Below is a listing; print exactly its lines from the one containing "Einstellungen ansehen (103, 2541)" down to the one containing "Subscribe (655, 36)", both inclusive, with every picture left out.
** Excerpted data follows **
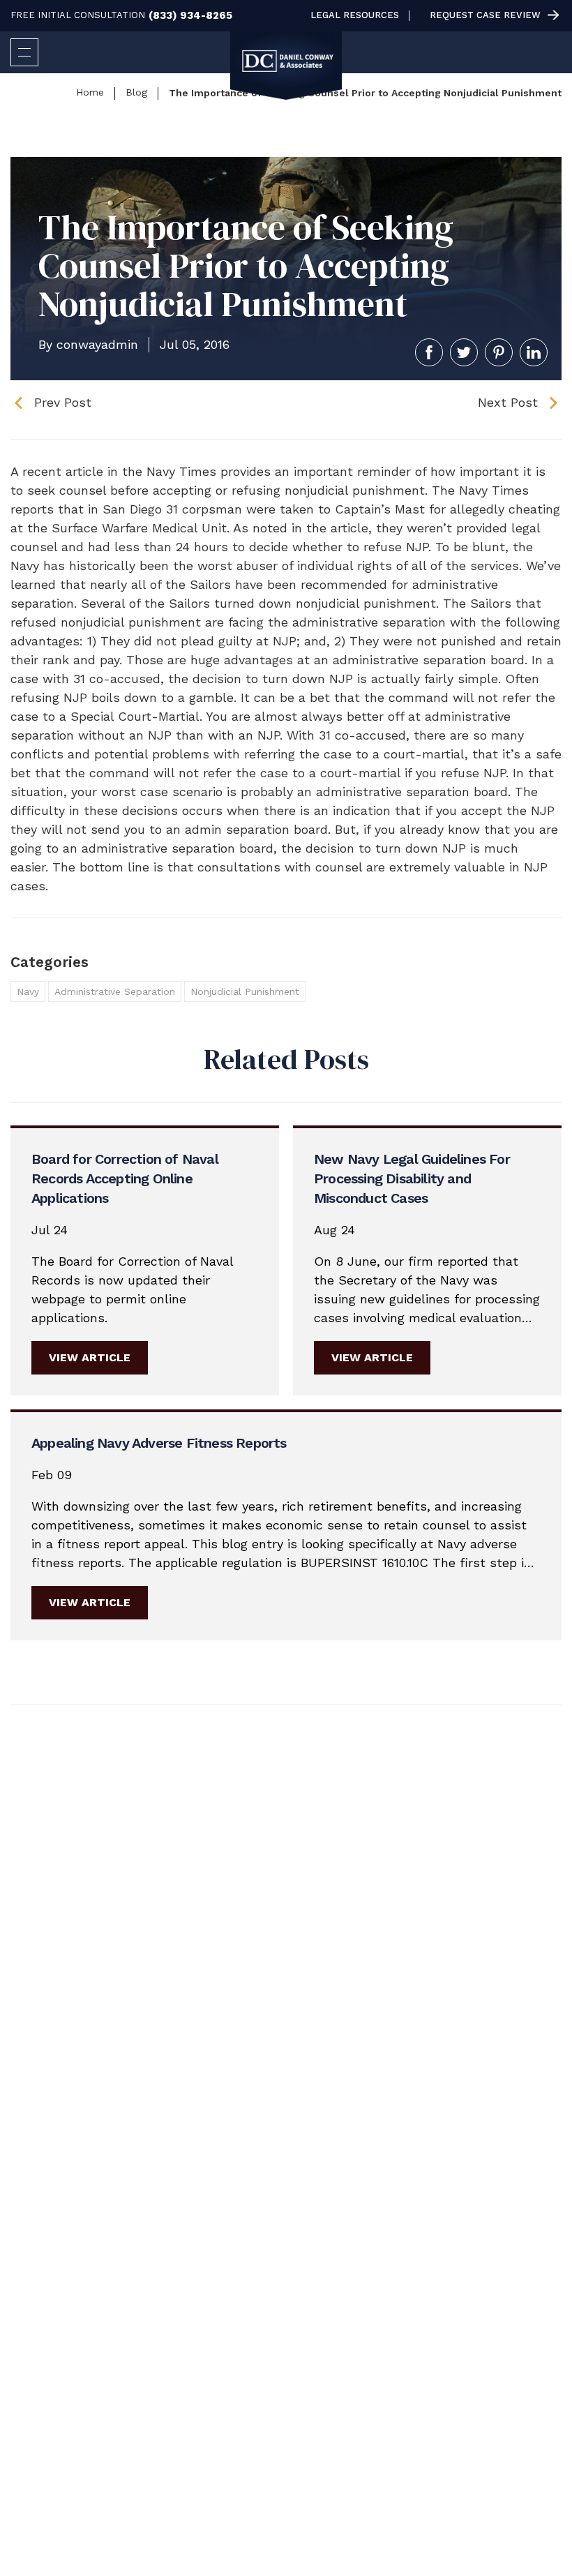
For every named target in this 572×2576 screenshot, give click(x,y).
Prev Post (62, 402)
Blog (136, 92)
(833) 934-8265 (190, 15)
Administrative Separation (114, 991)
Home (90, 92)
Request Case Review (485, 15)
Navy (28, 991)
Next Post (508, 402)
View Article (89, 1357)
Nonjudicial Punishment (244, 991)
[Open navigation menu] (24, 52)
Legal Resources (354, 15)
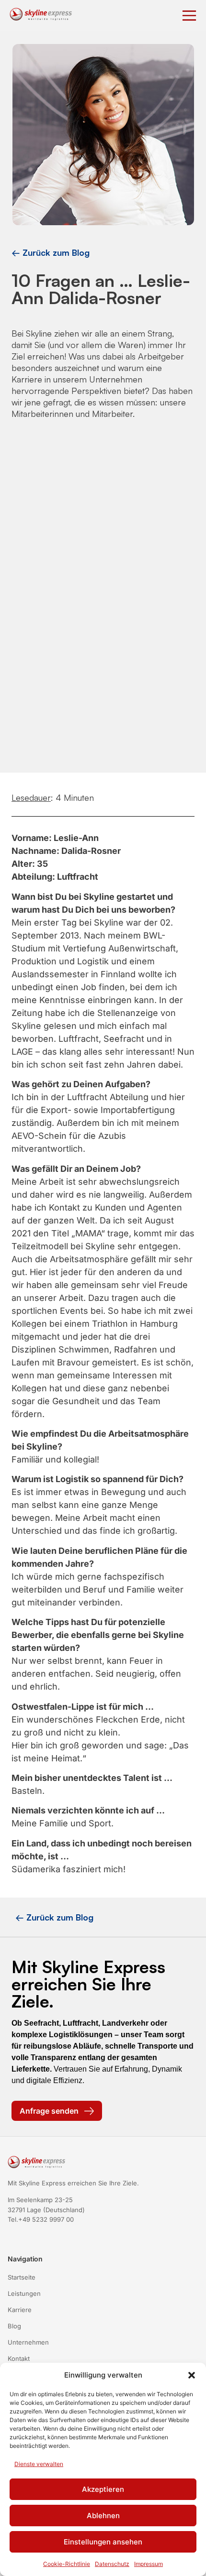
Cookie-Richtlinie (66, 2563)
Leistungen (24, 2293)
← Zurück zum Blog (50, 252)
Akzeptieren (103, 2489)
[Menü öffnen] (189, 16)
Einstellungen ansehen (103, 2541)
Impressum (148, 2563)
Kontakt (19, 2358)
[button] (191, 2375)
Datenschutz (112, 2563)
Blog (14, 2326)
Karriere (20, 2310)
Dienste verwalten (38, 2463)
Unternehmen (28, 2342)
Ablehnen (103, 2515)
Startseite (21, 2277)
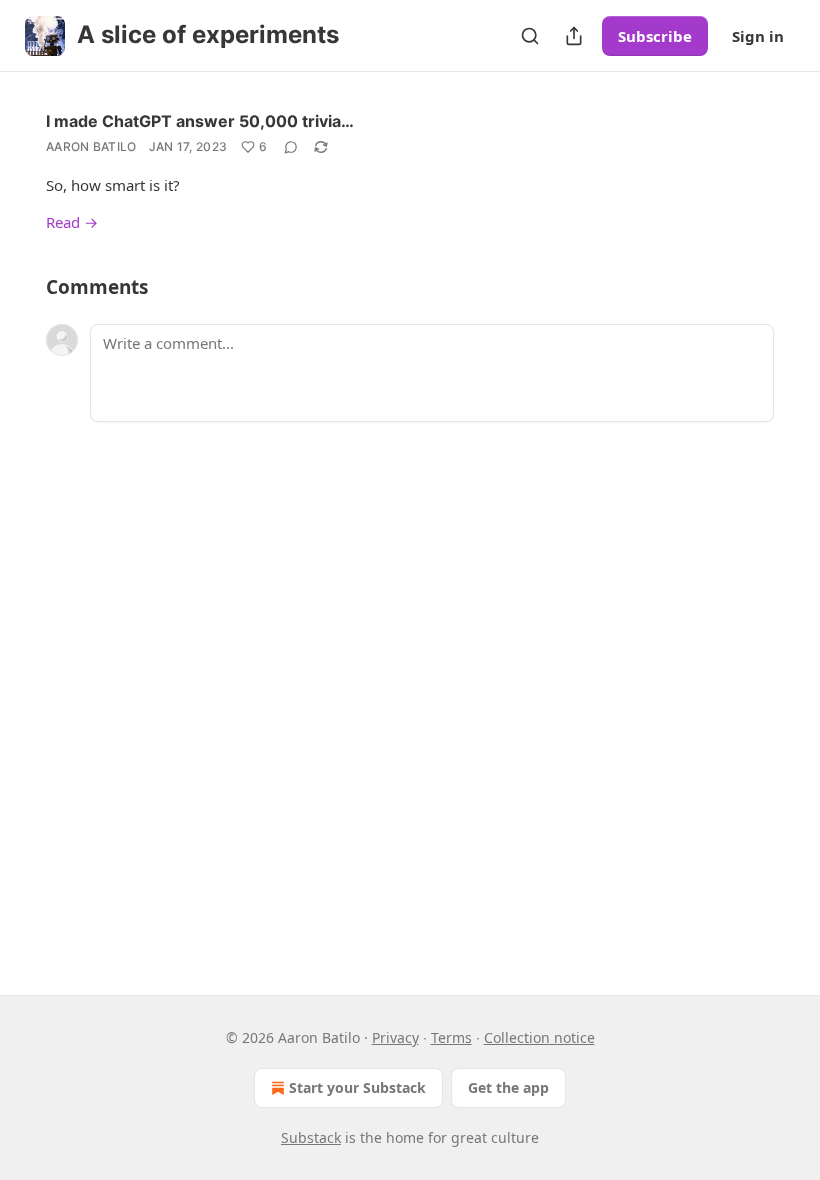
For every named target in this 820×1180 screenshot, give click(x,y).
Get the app (508, 1087)
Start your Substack (357, 1087)
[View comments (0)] (291, 147)
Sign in (758, 36)
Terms (451, 1037)
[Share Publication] (574, 36)
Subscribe (655, 36)
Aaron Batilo (91, 146)
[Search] (530, 36)
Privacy (395, 1037)
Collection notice (539, 1037)
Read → (72, 222)
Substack (311, 1137)
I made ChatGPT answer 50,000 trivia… (200, 121)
** End of Excerpted data **
**Solved exercise**
Einstellungen ansehen (103, 2541)
Impressum (148, 2563)
Kontakt (19, 2358)
[button] (191, 2375)
Datenschutz (112, 2563)
Blog (14, 2326)
Karriere (20, 2310)
Dienste verwalten (38, 2463)
Unternehmen (28, 2342)
Ablehnen (103, 2515)
Startseite (21, 2277)
For every named target in this 820×1180 screenshot, give click(x,y).
Get the app (508, 1087)
Start your Substack (357, 1087)
[View comments (0)] (291, 147)
Sign in (758, 36)
Terms (451, 1037)
[Share Publication] (574, 36)
Subscribe (655, 36)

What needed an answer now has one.